Sail to Ski in Norway
Swooping massifs, soaring fjords, Viking-era villages — it should come as no surprise that Norway's Lofoten Islands, above the Arctic Circle, is the land that, legend has it, inspired Mordor. There's a highway that traverses the 120-mile archipelago, making summer road trips a popular pastime. But there's a better way to experience the Lofotens: by sea. Last spring, I met Emil Engebrigtsen, owner of SailNorway, for a five-day ski-and-sail trip in the islands beginning in Svolvaer, an Arctic town of 4,500. Emil, who traded a job in Beijing for rubber boots in Norway, is a hardcore believer in do-it-yourself adventures. "Comfort doesn't make you happy," he told me. "It makes you fat and lazy."
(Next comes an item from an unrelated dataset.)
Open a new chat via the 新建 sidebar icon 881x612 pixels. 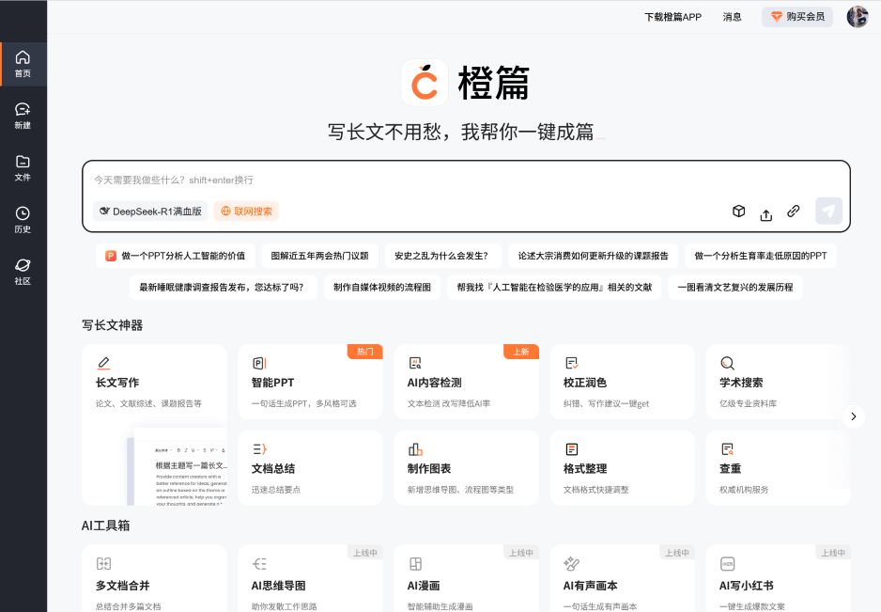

To that end, eight of us shared his stripped-down, 38-foot yacht, the Palandar. All of his clients cook, clean, and crew. Never mind that Umberto, an Italian "tough guy" on our trip, had never cooked. Never mind that I'd never sailed. By afternoon, Emil had me tacking the Palandar against Arctic winds to a harbor that, the next morning, we'd ski — yes, ski.
Lofoten owes its world-class, almost year-round snow to the Gulf Stream — and the storms that follow it. I found out just how good it can be on our third day. After sailing in squalls that dropped 18 inches of snow, we moored in a crack in the mountains called Trollfjord. Morning brought blue skies and slushy seas. Within hours, we were standing atop a 2,500-foot peak with views of the mountain summits folding over the horizon. "It's like the Tetons had offspring," I said to Umberto. "Or another Aiguille du Midi," he said, referring to Chamonix's iconic feature. Then we ripped off our climbing skins and giggled our way through blower powder back to the sailboat — and heaping plates of whatever Umberto was calling dinner.